- To do:
Copy out every one of the records below, keeping each line word for word with nothing changed.

Rows from a dataset
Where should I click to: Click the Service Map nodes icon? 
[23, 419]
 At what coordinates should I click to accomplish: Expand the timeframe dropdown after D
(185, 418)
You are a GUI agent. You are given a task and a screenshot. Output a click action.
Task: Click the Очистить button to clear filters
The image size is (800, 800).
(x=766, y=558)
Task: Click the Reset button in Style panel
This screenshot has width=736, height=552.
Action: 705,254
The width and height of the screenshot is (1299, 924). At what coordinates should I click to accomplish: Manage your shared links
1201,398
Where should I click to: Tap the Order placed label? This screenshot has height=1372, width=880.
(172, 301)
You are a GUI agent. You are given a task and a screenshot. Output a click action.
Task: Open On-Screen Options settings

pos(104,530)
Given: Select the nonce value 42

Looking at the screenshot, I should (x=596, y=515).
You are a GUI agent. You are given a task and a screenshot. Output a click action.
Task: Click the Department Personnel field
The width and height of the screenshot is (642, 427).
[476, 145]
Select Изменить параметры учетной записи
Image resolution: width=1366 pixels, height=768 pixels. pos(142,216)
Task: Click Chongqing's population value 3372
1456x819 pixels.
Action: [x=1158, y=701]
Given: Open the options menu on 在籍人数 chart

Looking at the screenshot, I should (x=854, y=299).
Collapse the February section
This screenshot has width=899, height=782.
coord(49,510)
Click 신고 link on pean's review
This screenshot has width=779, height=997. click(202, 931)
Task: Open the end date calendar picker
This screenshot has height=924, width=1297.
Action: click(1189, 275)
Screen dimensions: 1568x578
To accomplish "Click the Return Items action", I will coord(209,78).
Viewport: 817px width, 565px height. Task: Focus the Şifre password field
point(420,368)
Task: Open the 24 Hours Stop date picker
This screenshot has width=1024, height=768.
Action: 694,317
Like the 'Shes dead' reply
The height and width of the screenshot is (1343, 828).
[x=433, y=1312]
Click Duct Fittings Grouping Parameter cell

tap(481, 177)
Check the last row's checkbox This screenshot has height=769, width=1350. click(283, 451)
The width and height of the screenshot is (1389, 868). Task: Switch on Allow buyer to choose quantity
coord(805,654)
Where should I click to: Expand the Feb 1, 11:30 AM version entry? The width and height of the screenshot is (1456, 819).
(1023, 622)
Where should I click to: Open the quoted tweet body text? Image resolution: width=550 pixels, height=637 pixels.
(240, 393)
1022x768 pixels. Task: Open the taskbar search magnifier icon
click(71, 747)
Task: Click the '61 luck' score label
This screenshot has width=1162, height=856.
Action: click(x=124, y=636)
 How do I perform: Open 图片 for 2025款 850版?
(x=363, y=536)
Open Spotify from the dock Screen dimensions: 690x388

- Task answer:
Where should I click to: Click the Service Map nodes icon? 
[23, 419]
 At what coordinates should I click to accomplish: Expand the timeframe dropdown after D
(185, 418)
You are a GUI agent. You are given a task and a screenshot. Output a click action.
Task: Click the Очистить button to clear filters
The image size is (800, 800).
(x=766, y=558)
Task: Click the Reset button in Style panel
This screenshot has width=736, height=552.
Action: 705,254
The width and height of the screenshot is (1299, 924). At what coordinates should I click to accomplish: Manage your shared links
1201,398
Where should I click to: Tap the Order placed label? This screenshot has height=1372, width=880.
(172, 301)
You are a GUI agent. You are given a task and a screenshot. Output a click action.
Task: Open On-Screen Options settings

pos(104,530)
Given: Select the nonce value 42

Looking at the screenshot, I should (x=596, y=515).
You are a GUI agent. You are given a task and a screenshot. Output a click action.
Task: Click the Department Personnel field
The width and height of the screenshot is (642, 427).
[476, 145]
Select Изменить параметры учетной записи
Image resolution: width=1366 pixels, height=768 pixels. pos(142,216)
Task: Click Chongqing's population value 3372
1456x819 pixels.
Action: [x=1158, y=701]
Given: Open the options menu on 在籍人数 chart

Looking at the screenshot, I should (x=854, y=299).
Collapse the February section
This screenshot has width=899, height=782.
coord(49,510)
Click 신고 link on pean's review
This screenshot has width=779, height=997. click(202, 931)
Task: Open the end date calendar picker
This screenshot has height=924, width=1297.
Action: click(1189, 275)
Screen dimensions: 1568x578
To accomplish "Click the Return Items action", I will coord(209,78).
Viewport: 817px width, 565px height. Task: Focus the Şifre password field
point(420,368)
Task: Open the 24 Hours Stop date picker
This screenshot has width=1024, height=768.
Action: 694,317
Like the 'Shes dead' reply
The height and width of the screenshot is (1343, 828).
[x=433, y=1312]
Click Duct Fittings Grouping Parameter cell

tap(481, 177)
Check the last row's checkbox This screenshot has height=769, width=1350. click(283, 451)
The width and height of the screenshot is (1389, 868). Task: Switch on Allow buyer to choose quantity
coord(805,654)
Where should I click to: Expand the Feb 1, 11:30 AM version entry? The width and height of the screenshot is (1456, 819).
(1023, 622)
Where should I click to: Open the quoted tweet body text? Image resolution: width=550 pixels, height=637 pixels.
(240, 393)
1022x768 pixels. Task: Open the taskbar search magnifier icon
click(71, 747)
Task: Click the '61 luck' score label
This screenshot has width=1162, height=856.
Action: click(x=124, y=636)
 How do I perform: Open 图片 for 2025款 850版?
(x=363, y=536)
Open Spotify from the dock Screen dimensions: 690x388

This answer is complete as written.